--- BEGIN Reading text ---

Before computers and calculators, that is, before it was easy to calculate a level payment amount, lenders frequently had lenders payoff loans using the fixed principal amortization method.

Why?

Determining the payment amount requires only simple arithmetic. To calculate the payment due, first, divide the principal loan amount by the number of payments in the term and then add the periodic interest.

These are the characteristics of a fixed principal loan or mortgage:

- Payment amount start higher than a "normal" loan.
- The loans feature a declining payment amount. As the borrower pays down the principal balance, the interest due each period is reduced and therefore the payment decreases over time.
- The principal amount paid each period is fixed. The principal paid on a $1,200 loan with a term of one year will always be $100.
**The borrower pays less total interest**- There may be a slight adjustment ("rounding") of the final payment so that the loan is brought to a 0 balance.

--- END Reading text ---

> **Tasks**
1. Summarize the passage on fixed principal loans in two sentences.
2. Carry on the passage on fixed principal loans from the point where it ends.

--- BEGIN Data excerpt ---

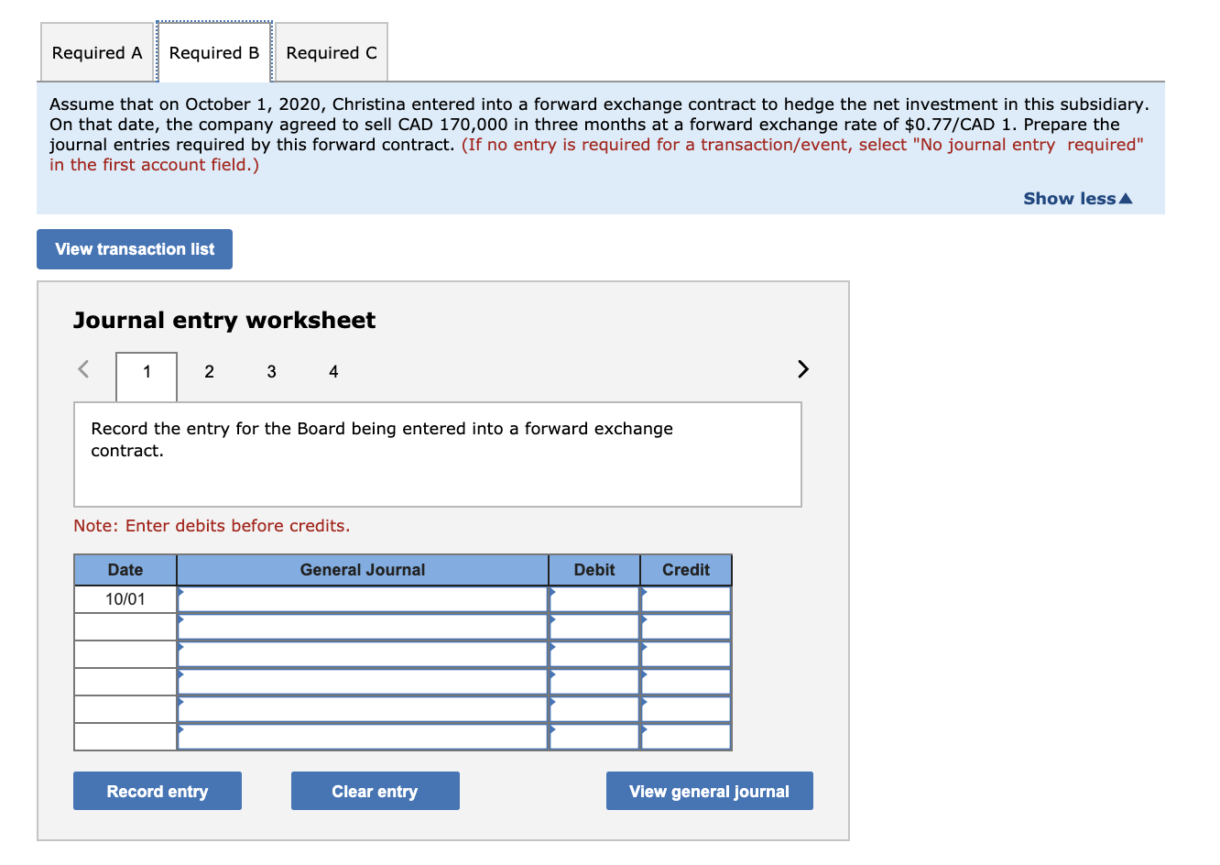The image size is (1220, 865).
Task: Click the Credit field on the first row
Action: [685, 597]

--- END Data excerpt ---

> **Final results**
1. A fixed principal loan repays the same amount of principal every period, and the payment is found with simple arithmetic: divide the principal by the number of payments and add the periodic interest. Payments start higher than on a normal loan and decline as the balance and interest fall, the borrower pays less total interest, and the final payment may be adjusted slightly to bring the balance to zero.

2.
**Canadian Amortization Schedule**

The Canadian amortization method is the same as the "normal amortization method" except for one detail. When the user selects the Canadian method, the calculator automatically sets the payment frequency to monthly and the compounding frequency to semiannual.

A conventional loan typically uses the same frequency for both payments and compounding.

The Canadian method, because it uses less frequent interest compounding, results in a slightly lower scheduled payment amount because the interest due is somewhat less each period when compared to the interest charges owed under monthly compounding.

For more details, here's a A Guide to Mortgage Interest Calculations in Canada.

**Amortization with a Balloon Payment**

Occasionally, there are times when the terms of a loan call for a payment to be calculated on a 30-year payback but the loan will come due after five years of payments (for example).

Because the payment calculation uses a 30-year term, the balance of the loan will still be substantial relative to the starting balance when the term is up in five years, and the balance is due.

Creating an amortization schedule showing the balloon payment amount is simple with this calculator.

- First...
- Enter the loan amount
- Enter the interest rate
- Enter the number of payments which will be used to calculate the periodic payment due - in this case 30-years or 360 monthly payments.
- Enter "0" for the payment amount and click on "Calc"

- Then....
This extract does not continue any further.